Korkunun sonuçlarından biri ister birey ister toplum açısında olsun, aşırılıktır. Korkan kişi gerçeği görmez, daha çok çeşitli yanılsamalar hayal eder. Aynı zamanda korku, irrasyonel tepkilere dayalı kararlar almanın birincil motivasyonudur. Bu yüzden bugün İsrailli politikacının özellikle Filistinli komşularına karşı ne kadar aşırılık yanlısı ise iktidara o kadar yakın olduğunu görüyoruz. Bu, alanını sürekli tırmandırmanın oluşturduğu cehennemi bir çember. İsrail devletinin komşularına karşı benimsediği faşizm kendine güvenden değil, korkudan kaynaklanıyor. Devlet adamı kapasitesinden yoksun politikacılar tarafından yayılan tüm bu korkular karşısında, akılcı İsrailli azınlığın yakın zamanda İsrail siyasetinde etkili bir yere ulaşması zor. Öte yandan ne Filistin tarafı ne de genel olarak Arap tarafı, İsrail toplumunu olduğu gibi tanımak için derinlemesine bir bilimsel çaba sarf edemedi.
On yıllar boyunca, Arap edebiyatında bu konuda birçok engel kondu ve İsrailli karakteri etrafında bir sis yaratıldı. Kanca burunlu, açgözlü ve bencil bir karaktere sahip Yahudi karikatürü klişe İsrailli karakteri oldu. Bu, karalama amaçlı olabilecek bir çarpıtmaydı ama aynı zamanda bu toplumun doğası ve üyelerinin bileşimi hakkında nesnel bir anlayıştan da yoksundu. Ülkeleri bir süredir İsrail ile ilişkilerini normalleştiren ülkelerde dahi bilim camiası ve seçkinleri, bu toplumun gerçekliğini bilmek için hiçbir çaba göstermedi. Hatta söz konusu ülkelerde toplumsal oluşumu ile eşi benzeri olmayan İsrail toplumunu tanımaya çalışan bazı görüş sahipleri sert saldırılara uğradılar ve mensubu oldukları kurum ve organizasyonlardan ihraç edildiler. Bu da diğerlerini bu popüler olmayan ve kompleks dosyaya yaklaşmaktan caydırdı.

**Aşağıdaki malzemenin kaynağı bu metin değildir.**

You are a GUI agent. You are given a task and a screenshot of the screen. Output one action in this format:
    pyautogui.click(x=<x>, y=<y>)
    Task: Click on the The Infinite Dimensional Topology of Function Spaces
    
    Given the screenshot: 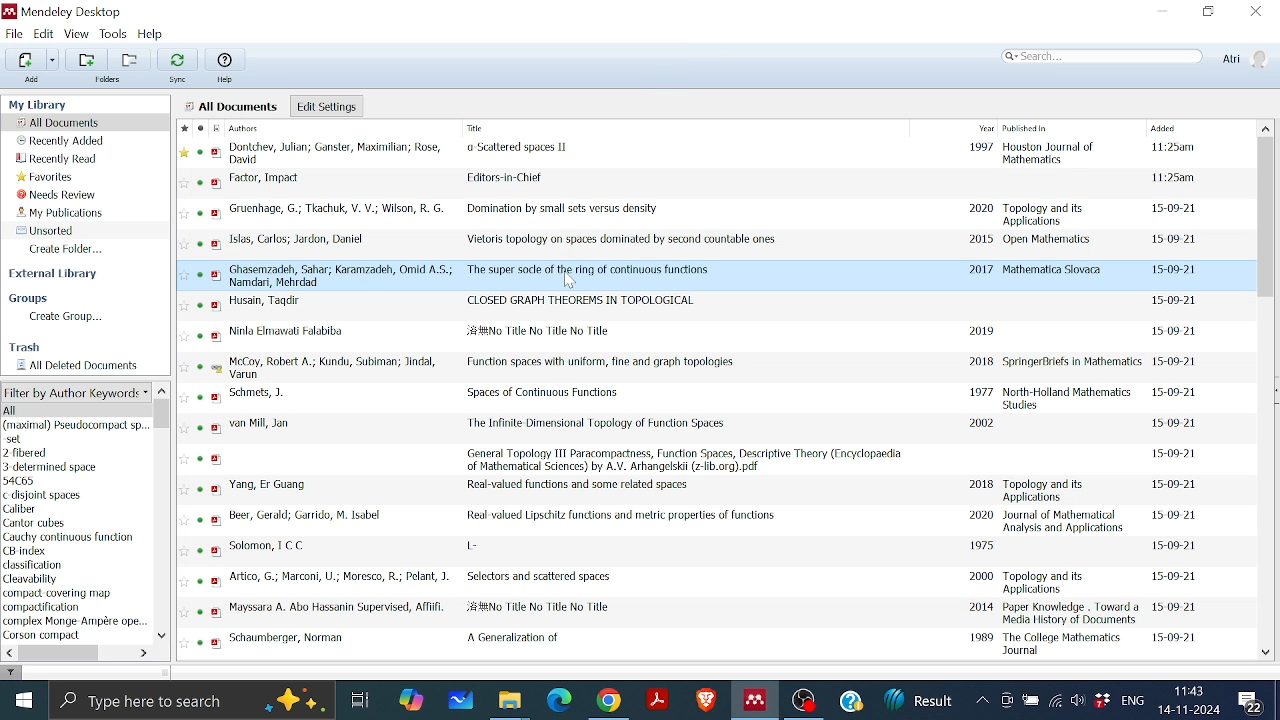 What is the action you would take?
    pyautogui.click(x=705, y=426)
    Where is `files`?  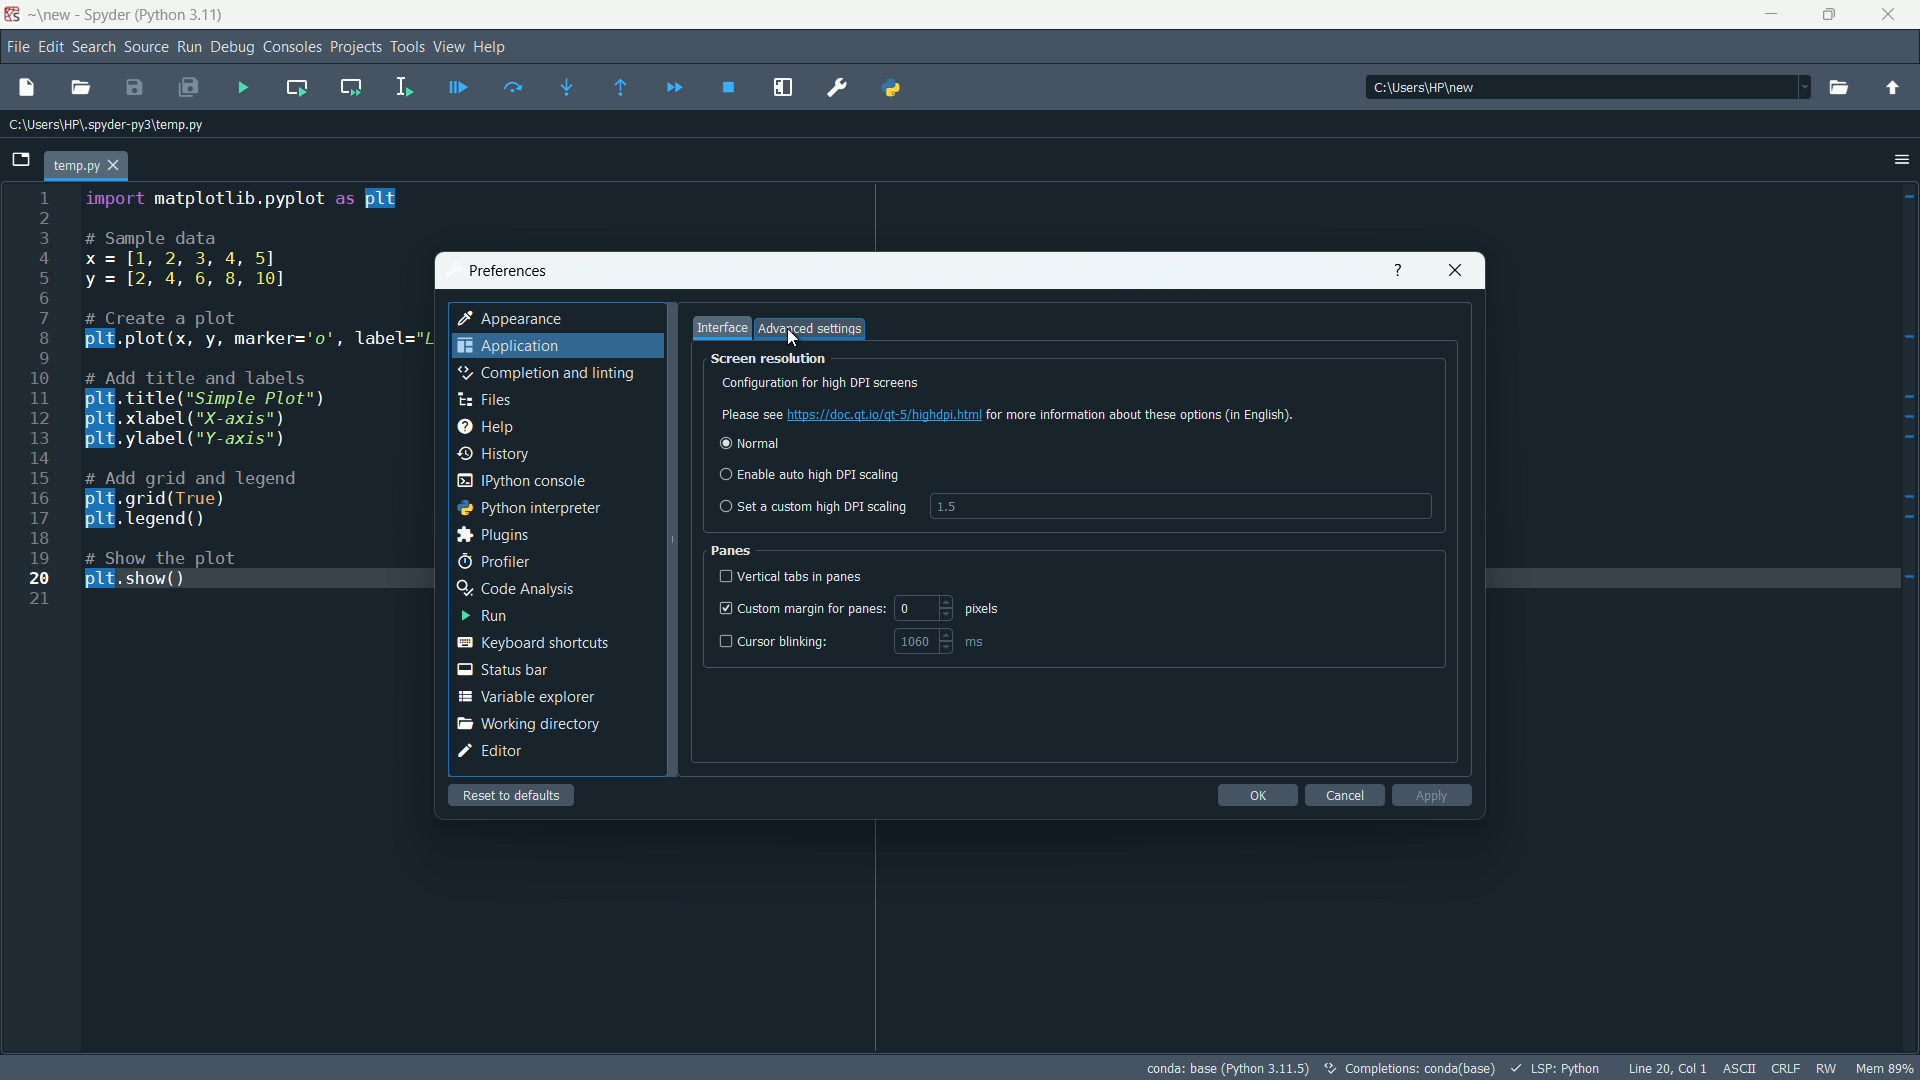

Öte yandan, Filistin toplumu dil, kültür, din ve gelenekler olsun hemen hemen her alandaki özdeşliğine rağmen, ne sağlam kolektif kurumlar inşa edebildi, ne de hukukun üstünlüğünü savundu. Böylece bölünmüş olanın birliği karşısında birlik olan bölündü! Bir savaşa girmek istiyorsanız, karşı karşıya olduğunuz durumu en doğru ve nesnel bilgiyle incelemelisiniz. Duygulara güvenmek sizi sadece yenilgiye götürür.
Son olarak, Netanyahu'yu devirmek için kurulan benzeri görülmemiş koalisyonun esasını, kendisi ile politik ihtilaf değil, kurumları çiğnemesi, yasaları hor görmesi ve küçümsemesi oluşturuyor.